##### Working data #####

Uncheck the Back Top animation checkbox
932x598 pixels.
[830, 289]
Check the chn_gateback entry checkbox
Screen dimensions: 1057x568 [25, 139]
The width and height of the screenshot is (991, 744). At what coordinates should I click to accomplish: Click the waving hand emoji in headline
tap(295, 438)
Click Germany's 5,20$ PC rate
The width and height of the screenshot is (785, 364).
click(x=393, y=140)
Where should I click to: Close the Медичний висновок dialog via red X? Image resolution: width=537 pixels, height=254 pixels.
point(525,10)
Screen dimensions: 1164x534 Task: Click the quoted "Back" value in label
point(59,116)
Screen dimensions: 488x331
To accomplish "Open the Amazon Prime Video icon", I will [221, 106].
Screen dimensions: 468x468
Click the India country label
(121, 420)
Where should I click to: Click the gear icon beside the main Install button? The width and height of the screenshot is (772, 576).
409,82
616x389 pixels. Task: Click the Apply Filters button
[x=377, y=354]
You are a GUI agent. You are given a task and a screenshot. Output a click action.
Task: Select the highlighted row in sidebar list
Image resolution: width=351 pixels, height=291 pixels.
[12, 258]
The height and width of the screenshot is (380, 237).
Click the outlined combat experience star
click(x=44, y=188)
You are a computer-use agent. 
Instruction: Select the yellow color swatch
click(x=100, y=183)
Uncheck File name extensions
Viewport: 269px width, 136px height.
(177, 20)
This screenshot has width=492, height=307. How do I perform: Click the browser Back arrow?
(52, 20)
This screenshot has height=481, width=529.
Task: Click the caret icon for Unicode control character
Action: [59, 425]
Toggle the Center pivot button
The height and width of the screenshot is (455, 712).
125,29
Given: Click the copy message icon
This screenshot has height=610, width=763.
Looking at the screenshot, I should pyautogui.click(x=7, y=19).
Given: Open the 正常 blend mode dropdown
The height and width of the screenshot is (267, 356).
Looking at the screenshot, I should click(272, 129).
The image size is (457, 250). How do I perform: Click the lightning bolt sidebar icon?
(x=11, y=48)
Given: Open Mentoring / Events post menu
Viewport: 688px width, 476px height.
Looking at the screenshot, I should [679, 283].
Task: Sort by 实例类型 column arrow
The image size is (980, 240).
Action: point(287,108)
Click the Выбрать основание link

#####

Problem details: Verbatim output is expected for the lines from the start of the data to the line in which "Screen dimensions: 488x331" appears, both included.

Written solution:
Uncheck the Back Top animation checkbox
932x598 pixels.
[830, 289]
Check the chn_gateback entry checkbox
Screen dimensions: 1057x568 [25, 139]
The width and height of the screenshot is (991, 744). At what coordinates should I click to accomplish: Click the waving hand emoji in headline
tap(295, 438)
Click Germany's 5,20$ PC rate
The width and height of the screenshot is (785, 364).
click(x=393, y=140)
Where should I click to: Close the Медичний висновок dialog via red X? Image resolution: width=537 pixels, height=254 pixels.
point(525,10)
Screen dimensions: 1164x534 Task: Click the quoted "Back" value in label
point(59,116)
Screen dimensions: 488x331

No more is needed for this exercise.